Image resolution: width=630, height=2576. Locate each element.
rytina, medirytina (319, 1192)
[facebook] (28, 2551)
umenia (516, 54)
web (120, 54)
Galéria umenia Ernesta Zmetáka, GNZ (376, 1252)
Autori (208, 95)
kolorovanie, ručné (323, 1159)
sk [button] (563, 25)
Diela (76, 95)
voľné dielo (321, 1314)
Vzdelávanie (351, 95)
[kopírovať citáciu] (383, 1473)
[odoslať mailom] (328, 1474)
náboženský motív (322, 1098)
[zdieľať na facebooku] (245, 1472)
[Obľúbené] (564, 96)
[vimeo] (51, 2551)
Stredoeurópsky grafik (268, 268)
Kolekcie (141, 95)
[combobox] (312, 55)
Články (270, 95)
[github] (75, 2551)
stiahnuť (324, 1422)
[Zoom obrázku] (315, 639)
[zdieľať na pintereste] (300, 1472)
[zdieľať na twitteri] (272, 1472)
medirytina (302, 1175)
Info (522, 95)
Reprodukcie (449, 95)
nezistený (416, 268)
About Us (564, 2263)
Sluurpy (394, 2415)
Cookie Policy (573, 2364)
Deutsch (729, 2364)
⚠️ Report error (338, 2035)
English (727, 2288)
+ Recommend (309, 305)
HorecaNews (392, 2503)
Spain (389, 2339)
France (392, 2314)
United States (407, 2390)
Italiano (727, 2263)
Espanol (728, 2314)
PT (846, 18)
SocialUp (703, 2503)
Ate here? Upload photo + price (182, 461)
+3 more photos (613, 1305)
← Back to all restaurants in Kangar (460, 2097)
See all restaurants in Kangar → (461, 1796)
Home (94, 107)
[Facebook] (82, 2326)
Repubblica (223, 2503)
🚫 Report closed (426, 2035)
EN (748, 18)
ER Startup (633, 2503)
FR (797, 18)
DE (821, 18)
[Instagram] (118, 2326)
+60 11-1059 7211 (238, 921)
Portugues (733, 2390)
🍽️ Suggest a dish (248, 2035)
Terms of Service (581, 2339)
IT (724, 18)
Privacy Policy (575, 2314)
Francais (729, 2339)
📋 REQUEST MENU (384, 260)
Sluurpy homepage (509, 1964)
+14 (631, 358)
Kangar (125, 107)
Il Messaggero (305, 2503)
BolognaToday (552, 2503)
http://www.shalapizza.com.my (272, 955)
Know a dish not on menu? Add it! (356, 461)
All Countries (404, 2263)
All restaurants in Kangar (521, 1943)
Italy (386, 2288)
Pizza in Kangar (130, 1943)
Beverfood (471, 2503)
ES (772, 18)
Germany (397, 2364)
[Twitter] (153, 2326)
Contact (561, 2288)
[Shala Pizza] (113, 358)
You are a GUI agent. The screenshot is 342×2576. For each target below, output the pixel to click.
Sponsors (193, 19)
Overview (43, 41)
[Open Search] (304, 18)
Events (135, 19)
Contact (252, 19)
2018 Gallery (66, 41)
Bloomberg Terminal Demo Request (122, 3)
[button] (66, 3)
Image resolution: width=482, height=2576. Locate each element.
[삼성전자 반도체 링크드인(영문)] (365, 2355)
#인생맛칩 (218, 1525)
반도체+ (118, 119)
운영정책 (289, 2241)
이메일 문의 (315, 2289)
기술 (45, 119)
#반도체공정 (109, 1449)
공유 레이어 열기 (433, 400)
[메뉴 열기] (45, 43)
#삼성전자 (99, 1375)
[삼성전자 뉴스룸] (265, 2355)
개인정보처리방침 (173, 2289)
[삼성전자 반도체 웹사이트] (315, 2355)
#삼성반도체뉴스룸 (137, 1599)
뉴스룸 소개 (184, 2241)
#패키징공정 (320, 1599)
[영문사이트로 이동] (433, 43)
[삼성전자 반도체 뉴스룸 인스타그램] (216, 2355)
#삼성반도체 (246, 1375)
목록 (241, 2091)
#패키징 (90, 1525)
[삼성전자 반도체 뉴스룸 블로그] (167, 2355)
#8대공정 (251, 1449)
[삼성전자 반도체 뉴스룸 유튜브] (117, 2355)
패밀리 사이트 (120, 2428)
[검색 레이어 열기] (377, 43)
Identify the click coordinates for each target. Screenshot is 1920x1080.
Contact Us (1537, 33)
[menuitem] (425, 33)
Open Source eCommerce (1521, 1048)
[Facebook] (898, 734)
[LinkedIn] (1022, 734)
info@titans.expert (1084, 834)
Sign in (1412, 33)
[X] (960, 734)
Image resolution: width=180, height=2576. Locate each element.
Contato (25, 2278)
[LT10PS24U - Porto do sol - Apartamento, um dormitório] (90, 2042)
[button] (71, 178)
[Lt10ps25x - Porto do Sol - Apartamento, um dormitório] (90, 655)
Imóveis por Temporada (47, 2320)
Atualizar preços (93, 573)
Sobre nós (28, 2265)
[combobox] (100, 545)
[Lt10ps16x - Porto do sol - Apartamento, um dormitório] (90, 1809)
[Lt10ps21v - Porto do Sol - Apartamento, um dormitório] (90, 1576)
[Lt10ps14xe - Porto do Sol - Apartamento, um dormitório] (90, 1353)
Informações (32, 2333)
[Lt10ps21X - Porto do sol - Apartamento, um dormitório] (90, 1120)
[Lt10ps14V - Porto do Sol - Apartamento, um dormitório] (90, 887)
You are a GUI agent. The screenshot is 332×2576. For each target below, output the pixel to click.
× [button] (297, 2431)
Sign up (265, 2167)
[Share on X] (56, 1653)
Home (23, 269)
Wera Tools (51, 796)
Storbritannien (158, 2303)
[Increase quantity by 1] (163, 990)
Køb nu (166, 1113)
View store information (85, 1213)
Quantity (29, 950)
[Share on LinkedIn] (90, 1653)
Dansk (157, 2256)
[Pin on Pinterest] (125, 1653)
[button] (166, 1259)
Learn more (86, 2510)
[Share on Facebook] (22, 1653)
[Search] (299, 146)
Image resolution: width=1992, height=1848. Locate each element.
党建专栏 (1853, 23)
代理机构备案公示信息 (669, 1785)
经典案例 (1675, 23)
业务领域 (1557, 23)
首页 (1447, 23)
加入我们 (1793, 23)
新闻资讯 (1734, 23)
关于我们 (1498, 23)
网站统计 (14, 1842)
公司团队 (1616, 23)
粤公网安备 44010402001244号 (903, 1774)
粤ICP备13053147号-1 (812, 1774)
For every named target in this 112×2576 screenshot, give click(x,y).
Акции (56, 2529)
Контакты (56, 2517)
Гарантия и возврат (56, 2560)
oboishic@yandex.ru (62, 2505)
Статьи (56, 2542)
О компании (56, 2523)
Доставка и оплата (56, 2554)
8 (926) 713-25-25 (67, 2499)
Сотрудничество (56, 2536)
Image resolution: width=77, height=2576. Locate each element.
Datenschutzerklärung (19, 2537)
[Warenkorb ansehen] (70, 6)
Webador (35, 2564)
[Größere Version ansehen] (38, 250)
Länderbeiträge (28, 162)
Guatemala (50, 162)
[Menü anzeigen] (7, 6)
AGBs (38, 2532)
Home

# # # #

» What is required
Copy out the whole listing, exactly as written.

» Reply
Image resolution: width=630, height=2576. Locate each element.
rytina, medirytina (319, 1192)
[facebook] (28, 2551)
umenia (516, 54)
web (120, 54)
Galéria umenia Ernesta Zmetáka, GNZ (376, 1252)
Autori (208, 95)
kolorovanie, ručné (323, 1159)
sk [button] (563, 25)
Diela (76, 95)
voľné dielo (321, 1314)
Vzdelávanie (351, 95)
[kopírovať citáciu] (383, 1473)
[odoslať mailom] (328, 1474)
náboženský motív (322, 1098)
[zdieľať na facebooku] (245, 1472)
[Obľúbené] (564, 96)
[vimeo] (51, 2551)
Stredoeurópsky grafik (268, 268)
Kolekcie (141, 95)
[combobox] (312, 55)
Články (270, 95)
[github] (75, 2551)
stiahnuť (324, 1422)
[Zoom obrázku] (315, 639)
[zdieľať na pintereste] (300, 1472)
[zdieľať na twitteri] (272, 1472)
medirytina (302, 1175)
Info (522, 95)
Reprodukcie (449, 95)
nezistený (416, 268)
About Us (564, 2263)
Sluurpy (394, 2415)
Cookie Policy (573, 2364)
Deutsch (729, 2364)
⚠️ Report error (338, 2035)
English (727, 2288)
+ Recommend (309, 305)
HorecaNews (392, 2503)
Spain (389, 2339)
France (392, 2314)
United States (407, 2390)
Italiano (727, 2263)
Espanol (728, 2314)
PT (846, 18)
SocialUp (703, 2503)
Ate here? Upload photo + price (182, 461)
+3 more photos (613, 1305)
← Back to all restaurants in Kangar (460, 2097)
See all restaurants in Kangar → (461, 1796)
Home (94, 107)
[Facebook] (82, 2326)
Repubblica (223, 2503)
🚫 Report closed (426, 2035)
EN (748, 18)
ER Startup (633, 2503)
FR (797, 18)
DE (821, 18)
[Instagram] (118, 2326)
+60 11-1059 7211 (238, 921)
Portugues (733, 2390)
🍽️ Suggest a dish (248, 2035)
Terms of Service (581, 2339)
IT (724, 18)
Privacy Policy (575, 2314)
Francais (729, 2339)
📋 REQUEST MENU (384, 260)
Sluurpy homepage (509, 1964)
+14 (631, 358)
Kangar (125, 107)
Il Messaggero (305, 2503)
BolognaToday (552, 2503)
http://www.shalapizza.com.my (272, 955)
Know a dish not on menu? Add it! (356, 461)
All Countries (404, 2263)
All restaurants in Kangar (521, 1943)
Italy (386, 2288)
Pizza in Kangar (130, 1943)
Beverfood (471, 2503)
ES (772, 18)
Germany (397, 2364)
[Twitter] (153, 2326)
Contact (561, 2288)
[Shala Pizza] (113, 358)
You are a GUI agent. The screenshot is 342×2576. For each target below, output the pixel to click.
Sponsors (193, 19)
Overview (43, 41)
[Open Search] (304, 18)
Events (135, 19)
Contact (252, 19)
2018 Gallery (66, 41)
Bloomberg Terminal Demo Request (122, 3)
[button] (66, 3)
Image resolution: width=482, height=2576. Locate each element.
[삼성전자 반도체 링크드인(영문)] (365, 2355)
#인생맛칩 (218, 1525)
반도체+ (118, 119)
운영정책 (289, 2241)
이메일 문의 (315, 2289)
기술 (45, 119)
#반도체공정 (109, 1449)
공유 레이어 열기 (433, 400)
[메뉴 열기] (45, 43)
#삼성전자 (99, 1375)
[삼성전자 뉴스룸] (265, 2355)
개인정보처리방침 (173, 2289)
[삼성전자 반도체 웹사이트] (315, 2355)
#삼성반도체뉴스룸 (137, 1599)
뉴스룸 소개 (184, 2241)
#패키징공정 (320, 1599)
[영문사이트로 이동] (433, 43)
[삼성전자 반도체 뉴스룸 인스타그램] (216, 2355)
#삼성반도체 (246, 1375)
목록 (241, 2091)
#패키징 (90, 1525)
[삼성전자 반도체 뉴스룸 블로그] (167, 2355)
#8대공정 (251, 1449)
[삼성전자 반도체 뉴스룸 유튜브] (117, 2355)
패밀리 사이트 (120, 2428)
[검색 레이어 열기] (377, 43)
Identify the click coordinates for each target. Screenshot is 1920x1080.
Contact Us (1537, 33)
[menuitem] (425, 33)
Open Source eCommerce (1521, 1048)
[Facebook] (898, 734)
[LinkedIn] (1022, 734)
info@titans.expert (1084, 834)
Sign in (1412, 33)
[X] (960, 734)
Image resolution: width=180, height=2576. Locate each element.
Contato (25, 2278)
[LT10PS24U - Porto do sol - Apartamento, um dormitório] (90, 2042)
[button] (71, 178)
[Lt10ps25x - Porto do Sol - Apartamento, um dormitório] (90, 655)
Imóveis por Temporada (47, 2320)
Atualizar preços (93, 573)
Sobre nós (28, 2265)
[combobox] (100, 545)
[Lt10ps16x - Porto do sol - Apartamento, um dormitório] (90, 1809)
[Lt10ps21v - Porto do Sol - Apartamento, um dormitório] (90, 1576)
[Lt10ps14xe - Porto do Sol - Apartamento, um dormitório] (90, 1353)
Informações (32, 2333)
[Lt10ps21X - Porto do sol - Apartamento, um dormitório] (90, 1120)
[Lt10ps14V - Porto do Sol - Apartamento, um dormitório] (90, 887)
You are a GUI agent. The screenshot is 332×2576. For each target below, output the pixel to click.
× [button] (297, 2431)
Sign up (265, 2167)
[Share on X] (56, 1653)
Home (23, 269)
Wera Tools (51, 796)
Storbritannien (158, 2303)
[Increase quantity by 1] (163, 990)
Køb nu (166, 1113)
View store information (85, 1213)
Quantity (29, 950)
[Share on LinkedIn] (90, 1653)
Dansk (157, 2256)
[Pin on Pinterest] (125, 1653)
[button] (166, 1259)
Learn more (86, 2510)
[Share on Facebook] (22, 1653)
[Search] (299, 146)
Image resolution: width=1992, height=1848. Locate each element.
党建专栏 (1853, 23)
代理机构备案公示信息 (669, 1785)
经典案例 (1675, 23)
业务领域 (1557, 23)
首页 (1447, 23)
加入我们 (1793, 23)
新闻资讯 (1734, 23)
关于我们 (1498, 23)
网站统计 (14, 1842)
公司团队 (1616, 23)
粤公网安备 44010402001244号 (903, 1774)
粤ICP备13053147号-1 (812, 1774)
For every named target in this 112×2576 screenshot, give click(x,y).
Акции (56, 2529)
Контакты (56, 2517)
Гарантия и возврат (56, 2560)
oboishic@yandex.ru (62, 2505)
Статьи (56, 2542)
О компании (56, 2523)
Доставка и оплата (56, 2554)
8 (926) 713-25-25 (67, 2499)
Сотрудничество (56, 2536)
Image resolution: width=77, height=2576. Locate each element.
Datenschutzerklärung (19, 2537)
[Warenkorb ansehen] (70, 6)
Webador (35, 2564)
[Größere Version ansehen] (38, 250)
Länderbeiträge (28, 162)
Guatemala (50, 162)
[Menü anzeigen] (7, 6)
AGBs (38, 2532)
Home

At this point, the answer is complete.